[Source data]
★ ★ ★

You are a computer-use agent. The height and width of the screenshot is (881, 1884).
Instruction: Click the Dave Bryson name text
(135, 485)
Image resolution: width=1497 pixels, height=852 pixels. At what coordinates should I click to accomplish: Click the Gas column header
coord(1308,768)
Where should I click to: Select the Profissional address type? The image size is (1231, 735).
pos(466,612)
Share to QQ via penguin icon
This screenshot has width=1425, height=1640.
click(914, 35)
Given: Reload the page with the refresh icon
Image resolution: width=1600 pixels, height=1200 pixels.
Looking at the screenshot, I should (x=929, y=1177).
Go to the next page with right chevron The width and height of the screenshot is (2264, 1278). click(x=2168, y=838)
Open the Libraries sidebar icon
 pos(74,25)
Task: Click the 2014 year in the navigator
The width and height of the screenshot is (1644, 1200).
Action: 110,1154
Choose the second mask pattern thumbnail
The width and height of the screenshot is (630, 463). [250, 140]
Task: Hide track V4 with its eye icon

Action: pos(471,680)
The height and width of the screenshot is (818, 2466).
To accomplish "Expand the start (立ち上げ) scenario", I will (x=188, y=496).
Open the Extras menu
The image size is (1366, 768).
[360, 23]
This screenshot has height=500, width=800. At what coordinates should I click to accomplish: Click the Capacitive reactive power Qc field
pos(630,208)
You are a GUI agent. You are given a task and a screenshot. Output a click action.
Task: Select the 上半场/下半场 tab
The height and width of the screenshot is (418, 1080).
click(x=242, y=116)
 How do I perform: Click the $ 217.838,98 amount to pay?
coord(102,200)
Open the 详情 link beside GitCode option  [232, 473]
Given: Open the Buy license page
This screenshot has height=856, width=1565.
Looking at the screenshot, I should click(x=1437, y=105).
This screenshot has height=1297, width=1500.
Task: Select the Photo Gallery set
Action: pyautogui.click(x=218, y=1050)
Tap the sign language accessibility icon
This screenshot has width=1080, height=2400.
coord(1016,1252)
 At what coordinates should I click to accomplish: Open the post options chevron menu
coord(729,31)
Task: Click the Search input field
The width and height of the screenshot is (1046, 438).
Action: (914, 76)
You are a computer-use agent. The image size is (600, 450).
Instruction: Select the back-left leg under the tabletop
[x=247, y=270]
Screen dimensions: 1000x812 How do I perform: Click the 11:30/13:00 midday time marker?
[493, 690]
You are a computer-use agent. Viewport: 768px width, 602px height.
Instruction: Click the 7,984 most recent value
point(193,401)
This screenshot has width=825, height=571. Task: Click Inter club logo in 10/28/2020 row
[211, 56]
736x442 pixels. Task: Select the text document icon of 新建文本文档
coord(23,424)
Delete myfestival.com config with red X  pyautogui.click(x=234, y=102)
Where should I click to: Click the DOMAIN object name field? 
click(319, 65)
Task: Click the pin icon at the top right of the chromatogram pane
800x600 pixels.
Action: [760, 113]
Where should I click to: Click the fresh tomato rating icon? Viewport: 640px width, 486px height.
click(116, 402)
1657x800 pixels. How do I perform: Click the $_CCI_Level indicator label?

★ ★ ★

Set down the entries again exactly as they are.

> **Completed exercise**
You are a computer-use agent. The height and width of the screenshot is (881, 1884).
Instruction: Click the Dave Bryson name text
(135, 485)
Image resolution: width=1497 pixels, height=852 pixels. At what coordinates should I click to accomplish: Click the Gas column header
coord(1308,768)
Where should I click to: Select the Profissional address type? The image size is (1231, 735).
pos(466,612)
Share to QQ via penguin icon
This screenshot has width=1425, height=1640.
click(914, 35)
Given: Reload the page with the refresh icon
Image resolution: width=1600 pixels, height=1200 pixels.
Looking at the screenshot, I should (x=929, y=1177).
Go to the next page with right chevron The width and height of the screenshot is (2264, 1278). click(x=2168, y=838)
Open the Libraries sidebar icon
 pos(74,25)
Task: Click the 2014 year in the navigator
The width and height of the screenshot is (1644, 1200).
Action: 110,1154
Choose the second mask pattern thumbnail
The width and height of the screenshot is (630, 463). [250, 140]
Task: Hide track V4 with its eye icon

Action: pos(471,680)
The height and width of the screenshot is (818, 2466).
To accomplish "Expand the start (立ち上げ) scenario", I will (x=188, y=496).
Open the Extras menu
The image size is (1366, 768).
[360, 23]
This screenshot has height=500, width=800. At what coordinates should I click to accomplish: Click the Capacitive reactive power Qc field
pos(630,208)
You are a GUI agent. You are given a task and a screenshot. Output a click action.
Task: Select the 上半场/下半场 tab
The height and width of the screenshot is (418, 1080).
click(x=242, y=116)
 How do I perform: Click the $ 217.838,98 amount to pay?
coord(102,200)
Open the 详情 link beside GitCode option  [232, 473]
Given: Open the Buy license page
This screenshot has height=856, width=1565.
Looking at the screenshot, I should click(x=1437, y=105).
This screenshot has height=1297, width=1500.
Task: Select the Photo Gallery set
Action: pyautogui.click(x=218, y=1050)
Tap the sign language accessibility icon
This screenshot has width=1080, height=2400.
coord(1016,1252)
 At what coordinates should I click to accomplish: Open the post options chevron menu
coord(729,31)
Task: Click the Search input field
The width and height of the screenshot is (1046, 438).
Action: (914, 76)
You are a computer-use agent. The image size is (600, 450).
Instruction: Select the back-left leg under the tabletop
[x=247, y=270]
Screen dimensions: 1000x812 How do I perform: Click the 11:30/13:00 midday time marker?
[493, 690]
You are a computer-use agent. Viewport: 768px width, 602px height.
Instruction: Click the 7,984 most recent value
point(193,401)
This screenshot has width=825, height=571. Task: Click Inter club logo in 10/28/2020 row
[211, 56]
736x442 pixels. Task: Select the text document icon of 新建文本文档
coord(23,424)
Delete myfestival.com config with red X  pyautogui.click(x=234, y=102)
Where should I click to: Click the DOMAIN object name field? 
click(319, 65)
Task: Click the pin icon at the top right of the chromatogram pane
800x600 pixels.
Action: [760, 113]
Where should I click to: Click the fresh tomato rating icon? Viewport: 640px width, 486px height.
click(116, 402)
1657x800 pixels. How do I perform: Click the $_CCI_Level indicator label?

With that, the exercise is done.